● **What is expected**
Although the entries contain pictures, only their text goes into the copy, set down exactly.

======== Given records

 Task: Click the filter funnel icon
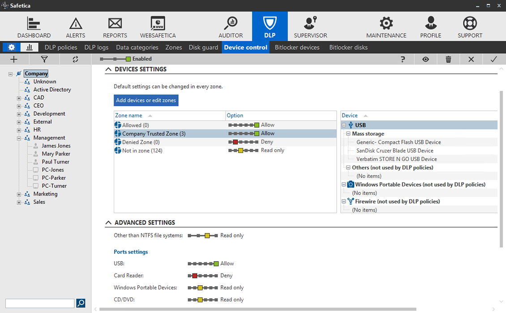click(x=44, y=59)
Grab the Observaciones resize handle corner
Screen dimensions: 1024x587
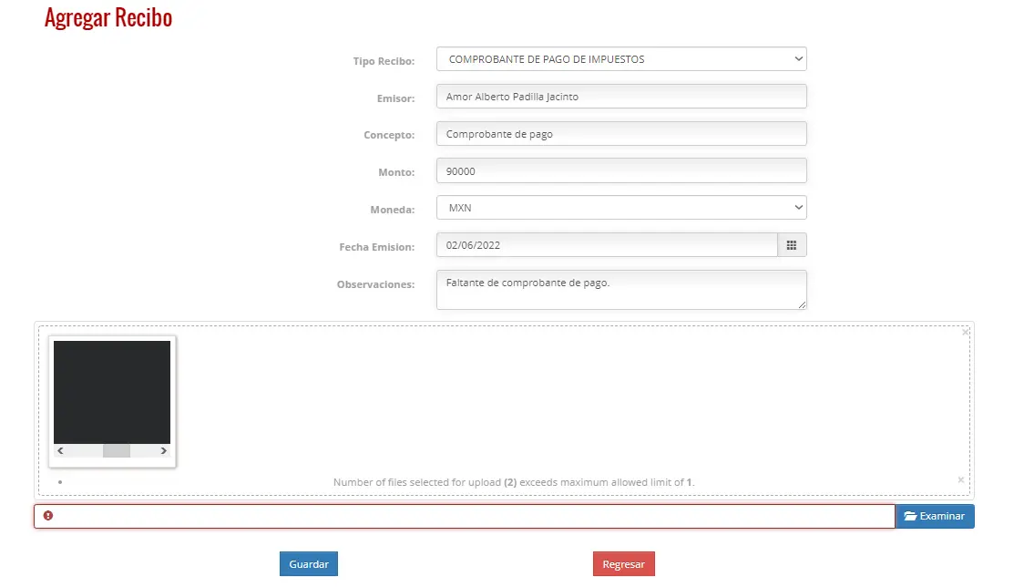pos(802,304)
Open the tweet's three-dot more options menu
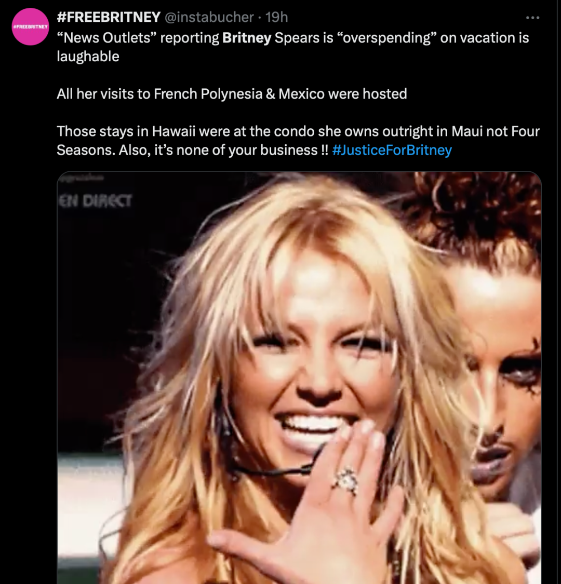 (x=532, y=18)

================

● **Result**
 Task: Click the filter funnel icon
click(x=44, y=59)
Grab the Observaciones resize handle corner
Screen dimensions: 1024x587
pos(802,304)
Open the tweet's three-dot more options menu
 (x=532, y=18)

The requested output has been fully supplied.